To my good friends MR AND MRS FRED W. WRIGHT in memory of a certain week of laughter

Aunt Becky's Levee

A dozen stories have been told about the old Dark jug. This is the true one.

Several things happened in the Dark and Penhallow clan because of it. Several other things did NOT happen. As Uncle Pippin said, this may have been Providence or it may have been the devil that certainly possessed the jug. At any rate, had it not been for the jug, Peter Penhallow might to-day have been photographing lions alone in African jungles, and Big Sam Dark would, in all probability, never have learned to appreciate the beauty of the unclothed female form. As for Dandy Dark and Penny Dark, they have never ceased to congratulate themselves that they got out of the affair with whole hides.

Legally, the jug was the property of Aunt Becky Dark, née Rebecca Penhallow.
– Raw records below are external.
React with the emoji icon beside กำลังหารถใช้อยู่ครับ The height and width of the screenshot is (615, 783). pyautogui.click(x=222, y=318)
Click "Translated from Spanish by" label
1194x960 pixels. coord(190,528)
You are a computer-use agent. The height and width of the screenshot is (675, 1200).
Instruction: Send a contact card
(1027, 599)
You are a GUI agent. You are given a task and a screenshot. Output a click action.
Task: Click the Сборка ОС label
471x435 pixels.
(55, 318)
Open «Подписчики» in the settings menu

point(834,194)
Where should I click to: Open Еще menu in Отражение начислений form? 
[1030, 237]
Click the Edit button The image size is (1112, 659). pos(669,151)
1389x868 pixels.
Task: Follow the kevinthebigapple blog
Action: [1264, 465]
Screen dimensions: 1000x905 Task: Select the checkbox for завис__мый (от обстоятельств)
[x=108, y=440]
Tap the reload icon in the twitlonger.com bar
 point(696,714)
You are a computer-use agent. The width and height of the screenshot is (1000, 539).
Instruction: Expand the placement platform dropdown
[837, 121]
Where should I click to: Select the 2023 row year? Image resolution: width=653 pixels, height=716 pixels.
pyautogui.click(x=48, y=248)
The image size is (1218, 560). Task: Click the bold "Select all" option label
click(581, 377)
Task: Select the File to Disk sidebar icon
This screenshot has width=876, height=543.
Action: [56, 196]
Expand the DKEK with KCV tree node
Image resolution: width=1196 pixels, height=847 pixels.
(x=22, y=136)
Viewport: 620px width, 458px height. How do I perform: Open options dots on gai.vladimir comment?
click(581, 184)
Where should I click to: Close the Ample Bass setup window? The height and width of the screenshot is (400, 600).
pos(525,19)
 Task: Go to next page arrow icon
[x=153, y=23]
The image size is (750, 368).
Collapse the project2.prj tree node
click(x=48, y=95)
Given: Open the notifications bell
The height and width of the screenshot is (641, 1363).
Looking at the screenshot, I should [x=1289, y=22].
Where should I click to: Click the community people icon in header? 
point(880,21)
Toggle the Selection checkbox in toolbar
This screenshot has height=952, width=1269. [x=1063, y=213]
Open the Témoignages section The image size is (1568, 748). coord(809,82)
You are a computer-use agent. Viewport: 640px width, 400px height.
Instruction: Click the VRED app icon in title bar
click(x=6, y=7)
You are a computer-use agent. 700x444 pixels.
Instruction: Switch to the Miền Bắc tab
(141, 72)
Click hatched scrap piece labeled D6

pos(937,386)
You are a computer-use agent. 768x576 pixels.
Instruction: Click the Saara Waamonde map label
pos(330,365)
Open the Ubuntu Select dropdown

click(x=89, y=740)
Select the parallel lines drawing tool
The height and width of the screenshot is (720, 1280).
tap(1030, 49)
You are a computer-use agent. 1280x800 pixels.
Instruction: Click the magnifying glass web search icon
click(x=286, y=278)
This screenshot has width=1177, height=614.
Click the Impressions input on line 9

For that matter, most of the Darks had been née Penhallow, and most of the Penhallows had been née Dark, save a goodly minority who had been Darks née Dark or Penhallows née Penhallow. In three generations sixty Darks had been married to sixty Penhallows. The resultant genealogical tangle baffled everybody except Uncle Pippin. There was really nobody for a Dark to marry except a Penhallow and nobody for a Penhallow to marry except a Dark. Once, it had been said, they wouldn't take anybody else. Now, nobody else would take them. At least, so Uncle Pippin said. But it was necessary to take Uncle Pippin's speeches with a large pinch of salt. Neither the Darks nor the Penhallows were gone to seed as far as that. They were still a proud, vigorous, and virile clan who hacked and hewed among themselves but presented an unbroken front to any alien or hostile force.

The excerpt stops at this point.